== Data excerpts ==

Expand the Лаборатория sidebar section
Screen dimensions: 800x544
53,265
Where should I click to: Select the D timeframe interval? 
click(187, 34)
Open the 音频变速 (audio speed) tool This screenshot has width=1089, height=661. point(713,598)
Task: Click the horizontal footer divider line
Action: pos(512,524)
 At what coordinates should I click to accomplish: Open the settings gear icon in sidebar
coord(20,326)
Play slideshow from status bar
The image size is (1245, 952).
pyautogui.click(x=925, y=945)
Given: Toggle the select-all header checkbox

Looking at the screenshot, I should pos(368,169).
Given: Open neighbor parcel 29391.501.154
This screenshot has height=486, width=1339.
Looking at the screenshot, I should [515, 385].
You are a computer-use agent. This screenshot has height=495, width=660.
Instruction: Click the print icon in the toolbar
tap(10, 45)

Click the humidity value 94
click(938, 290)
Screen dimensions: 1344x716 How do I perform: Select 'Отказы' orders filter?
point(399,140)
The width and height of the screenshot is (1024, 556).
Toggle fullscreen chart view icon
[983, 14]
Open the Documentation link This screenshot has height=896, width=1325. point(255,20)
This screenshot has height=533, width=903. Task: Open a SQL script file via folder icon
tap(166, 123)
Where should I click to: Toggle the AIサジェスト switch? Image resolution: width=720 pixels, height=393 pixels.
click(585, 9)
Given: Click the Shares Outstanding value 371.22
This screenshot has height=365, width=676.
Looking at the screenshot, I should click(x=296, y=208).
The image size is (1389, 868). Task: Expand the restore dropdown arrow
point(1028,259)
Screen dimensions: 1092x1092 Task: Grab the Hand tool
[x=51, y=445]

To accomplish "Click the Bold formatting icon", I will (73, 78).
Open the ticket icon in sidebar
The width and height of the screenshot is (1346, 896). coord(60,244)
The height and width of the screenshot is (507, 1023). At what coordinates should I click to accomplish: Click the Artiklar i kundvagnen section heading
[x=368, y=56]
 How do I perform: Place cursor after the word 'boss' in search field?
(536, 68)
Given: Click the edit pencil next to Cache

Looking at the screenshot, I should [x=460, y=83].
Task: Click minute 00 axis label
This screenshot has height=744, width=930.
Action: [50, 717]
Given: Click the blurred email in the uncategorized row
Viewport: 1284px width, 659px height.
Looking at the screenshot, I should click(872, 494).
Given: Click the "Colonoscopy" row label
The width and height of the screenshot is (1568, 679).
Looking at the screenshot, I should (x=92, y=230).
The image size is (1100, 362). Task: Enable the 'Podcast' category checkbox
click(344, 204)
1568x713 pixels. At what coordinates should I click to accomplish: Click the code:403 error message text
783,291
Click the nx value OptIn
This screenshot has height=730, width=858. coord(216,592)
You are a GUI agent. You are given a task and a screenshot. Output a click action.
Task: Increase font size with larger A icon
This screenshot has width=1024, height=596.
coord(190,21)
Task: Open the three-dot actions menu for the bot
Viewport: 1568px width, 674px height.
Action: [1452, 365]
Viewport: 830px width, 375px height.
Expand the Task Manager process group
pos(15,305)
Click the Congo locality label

== What is expected ==
Keeping every word as it is, repeat all of the records.

== Answer space ==
Expand the Лаборатория sidebar section
Screen dimensions: 800x544
53,265
Where should I click to: Select the D timeframe interval? 
click(187, 34)
Open the 音频变速 (audio speed) tool This screenshot has width=1089, height=661. point(713,598)
Task: Click the horizontal footer divider line
Action: pos(512,524)
 At what coordinates should I click to accomplish: Open the settings gear icon in sidebar
coord(20,326)
Play slideshow from status bar
The image size is (1245, 952).
pyautogui.click(x=925, y=945)
Given: Toggle the select-all header checkbox

Looking at the screenshot, I should pos(368,169).
Given: Open neighbor parcel 29391.501.154
This screenshot has height=486, width=1339.
Looking at the screenshot, I should [515, 385].
You are a computer-use agent. This screenshot has height=495, width=660.
Instruction: Click the print icon in the toolbar
tap(10, 45)

Click the humidity value 94
click(938, 290)
Screen dimensions: 1344x716 How do I perform: Select 'Отказы' orders filter?
point(399,140)
The width and height of the screenshot is (1024, 556).
Toggle fullscreen chart view icon
[983, 14]
Open the Documentation link This screenshot has height=896, width=1325. point(255,20)
This screenshot has height=533, width=903. Task: Open a SQL script file via folder icon
tap(166, 123)
Where should I click to: Toggle the AIサジェスト switch? Image resolution: width=720 pixels, height=393 pixels.
click(585, 9)
Given: Click the Shares Outstanding value 371.22
This screenshot has height=365, width=676.
Looking at the screenshot, I should click(x=296, y=208).
The image size is (1389, 868). Task: Expand the restore dropdown arrow
point(1028,259)
Screen dimensions: 1092x1092 Task: Grab the Hand tool
[x=51, y=445]

To accomplish "Click the Bold formatting icon", I will (73, 78).
Open the ticket icon in sidebar
The width and height of the screenshot is (1346, 896). coord(60,244)
The height and width of the screenshot is (507, 1023). At what coordinates should I click to accomplish: Click the Artiklar i kundvagnen section heading
[x=368, y=56]
 How do I perform: Place cursor after the word 'boss' in search field?
(536, 68)
Given: Click the edit pencil next to Cache

Looking at the screenshot, I should [x=460, y=83].
Task: Click minute 00 axis label
This screenshot has height=744, width=930.
Action: [50, 717]
Given: Click the blurred email in the uncategorized row
Viewport: 1284px width, 659px height.
Looking at the screenshot, I should click(872, 494).
Given: Click the "Colonoscopy" row label
The width and height of the screenshot is (1568, 679).
Looking at the screenshot, I should (x=92, y=230).
The image size is (1100, 362). Task: Enable the 'Podcast' category checkbox
click(344, 204)
1568x713 pixels. At what coordinates should I click to accomplish: Click the code:403 error message text
783,291
Click the nx value OptIn
This screenshot has height=730, width=858. coord(216,592)
You are a GUI agent. You are given a task and a screenshot. Output a click action.
Task: Increase font size with larger A icon
This screenshot has width=1024, height=596.
coord(190,21)
Task: Open the three-dot actions menu for the bot
Viewport: 1568px width, 674px height.
Action: [1452, 365]
Viewport: 830px width, 375px height.
Expand the Task Manager process group
pos(15,305)
Click the Congo locality label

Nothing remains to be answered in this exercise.